» Task instructions
(1) In the excerpt on the Pretzels acquisition, how many manufacturing locations does Pretzels operate, and in which states?
(2) Please reproduce the passage of the excerpt on the Pretzels acquisition starting at "Goodwill was determined" and ending at "of Pretzels’ products.".
(3) Write the next part of the excerpt on the Pretzels acquisition, picking up after its final sentence.

** begin Excerpt to read **

On December 14, 2021, we completed the acquisition of Pretzels Inc. (“Pretzels”), previously a privately held company that manufactures and sells pretzels and other salty snacks for other branded products and private labels in the United States. Pretzels is an industry leader in the pretzel category with a product portfolio that includes filled, gluten free and seasoned pretzels, as well as extruded snacks that complements Hershey’s snacks portfolio. Based in Bluffton, Indiana, Pretzels operates three manufacturing locations in Indiana and Kansas. Pretzels provides Hershey with deep pretzel category and product expertise and the manufacturing capabilities to support brand growth and future pretzel innovation. The cash consideration paid for Pretzels totaled $304,334 and consisted of cash on hand and short-term borrowings. Acquisition-related costs for the Pretzels acquisition were immaterial.
The acquisition has been accounted for as a business combination and, accordingly, Pretzels has been included within the North America Salty Snacks segment from the date of acquisition. The purchase consideration was allocated to assets acquired and liabilities assumed based on their respective fair values as follows:
Goodwill$166,191 
Other intangible assets26,100 
Current assets acquired30,835 
Property, plant and equipment, net100,716 
Other non-current assets, primarily operating lease ROU assets111,787 
Deferred income taxes773 
Current liabilities acquired(22,713)
Other long-term liabilities, primarily operating lease liabilities(109,355)
Net assets acquired$304,334 
The purchase price allocation presented above has been finalized as of the third quarter of 2022 and includes an immaterial amount of measurement period adjustments. The measurement period adjustments to the initial allocation were based on more detailed information obtained about the specific assets acquired and liabilities assumed, specifically, post-closing adjustments to the working capital acquired including certain holdbacks.
Goodwill was determined as the excess of the purchase price over the fair value of the net assets acquired (including the identifiable intangible assets). A portion of goodwill derived from this acquisition is deductible for tax purposes and reflects the value of leveraging our brand building expertise, supply chain capabilities and retail relationships to accelerate growth and access to the portfolio of Pretzels’ products.

** end Excerpt to read **
** begin Data shown **

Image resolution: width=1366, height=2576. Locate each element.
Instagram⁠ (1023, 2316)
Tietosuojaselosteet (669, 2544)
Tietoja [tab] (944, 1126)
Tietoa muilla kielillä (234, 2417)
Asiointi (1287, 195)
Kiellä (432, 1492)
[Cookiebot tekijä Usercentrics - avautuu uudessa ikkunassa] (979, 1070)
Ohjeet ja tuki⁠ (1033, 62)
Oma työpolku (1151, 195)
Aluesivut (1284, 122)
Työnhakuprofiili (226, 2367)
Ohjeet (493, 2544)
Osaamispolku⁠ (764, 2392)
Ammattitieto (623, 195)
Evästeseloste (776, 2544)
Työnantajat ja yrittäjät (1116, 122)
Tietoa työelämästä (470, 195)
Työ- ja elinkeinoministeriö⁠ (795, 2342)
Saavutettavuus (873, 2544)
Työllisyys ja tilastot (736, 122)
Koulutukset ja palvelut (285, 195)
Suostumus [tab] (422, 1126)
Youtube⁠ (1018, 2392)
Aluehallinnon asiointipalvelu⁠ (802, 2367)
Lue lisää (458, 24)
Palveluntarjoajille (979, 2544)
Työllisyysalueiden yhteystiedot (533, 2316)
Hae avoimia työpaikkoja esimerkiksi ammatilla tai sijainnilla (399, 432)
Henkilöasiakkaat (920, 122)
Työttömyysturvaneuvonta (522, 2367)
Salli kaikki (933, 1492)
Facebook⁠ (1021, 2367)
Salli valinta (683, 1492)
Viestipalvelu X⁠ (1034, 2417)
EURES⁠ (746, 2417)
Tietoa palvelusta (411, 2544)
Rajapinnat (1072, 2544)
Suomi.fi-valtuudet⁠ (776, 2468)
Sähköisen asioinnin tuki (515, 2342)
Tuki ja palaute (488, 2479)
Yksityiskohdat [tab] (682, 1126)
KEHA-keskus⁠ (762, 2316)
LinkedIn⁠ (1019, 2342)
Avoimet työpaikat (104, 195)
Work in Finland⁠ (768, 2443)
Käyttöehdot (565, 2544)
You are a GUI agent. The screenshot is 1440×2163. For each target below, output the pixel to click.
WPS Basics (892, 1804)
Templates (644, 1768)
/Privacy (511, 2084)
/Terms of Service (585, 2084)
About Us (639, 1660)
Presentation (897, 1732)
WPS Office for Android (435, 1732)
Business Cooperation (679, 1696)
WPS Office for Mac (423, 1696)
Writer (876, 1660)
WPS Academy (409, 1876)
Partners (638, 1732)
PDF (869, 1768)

** end Data shown **

» Task-by-task results
(1) Three, in Indiana and Kansas.

(2)
Goodwill was determined as the excess of the purchase price over the fair value of the net assets acquired (including the identifiable intangible assets). A portion of goodwill derived from this acquisition is deductible for tax purposes and reflects the value of leveraging our brand building expertise, supply chain capabilities and retail relationships to accelerate growth and access to the portfolio of Pretzels’ products.

(3)
Other intangible assets include trademarks valued at $5,700 and customer relationships valued at $20,400. Trademarks were assigned an estimated useful life of five years and customer relationships were assigned an estimated useful life of 19 years.

Dot's Pretzels, LLC

On December 13, 2021, we completed the acquisition of Dot’s Pretzels, LLC (“Dot’s”), previously a privately held company that produces and sells pretzels and other snack food products to retailers and distributors in the United States, with Dot’s Homestyle Pretzels snacks as its primary product, which complements Hershey’s snacks portfolio. The cash consideration paid for Dot’s totaled $891,169 and consisted of cash on hand and short-term borrowings. Acquisition-related costs for the Dot’s acquisition were immaterial.

The acquisition has been accounted for as a business combination and, accordingly, Dot’s has been included within the North America Salty Snacks segment from the date of acquisition. The purchase consideration was allocated to assets acquired and liabilities assumed based on their respective fair values as follows:

Goodwill$284,427 
Other intangible assets543,100 
Current assets acquired51,121 
Property, plant and equipment, net40,266 
Other non-current assets2,201 
Other liabilities assumed, primarily current liabilities(29,946)
Net assets acquired$891,169 

The purchase price allocation presented above has been finalized as of the third quarter of 2022 and includes an immaterial amount of measurement period adjustments. The measurement period adjustments to the initial allocation were based on more detailed information obtained about the specific assets acquired and liabilities assumed, specifically, the refinement of certain assumptions in the value of customer relationships based on an analysis of
historical customer-specific data and post-closing adjustments to the working capital acquired including certain holdbacks.
Goodwill was determined as the excess of the purchase price over the fair value of the net assets acquired (including the identifiable intangible assets). The goodwill derived from this acquisition is deductible for tax purposes and reflects the value of leveraging our brand building expertise, supply chain capabilities and retail relationships to accelerate growth and access to the portfolio of Dot’s products.
Other intangible assets include trademarks valued at $336,600 and customer relationships valued at $206,500. Trademarks were assigned an estimated useful life of 33 years and customer relationships were assigned estimated useful life of 18 years.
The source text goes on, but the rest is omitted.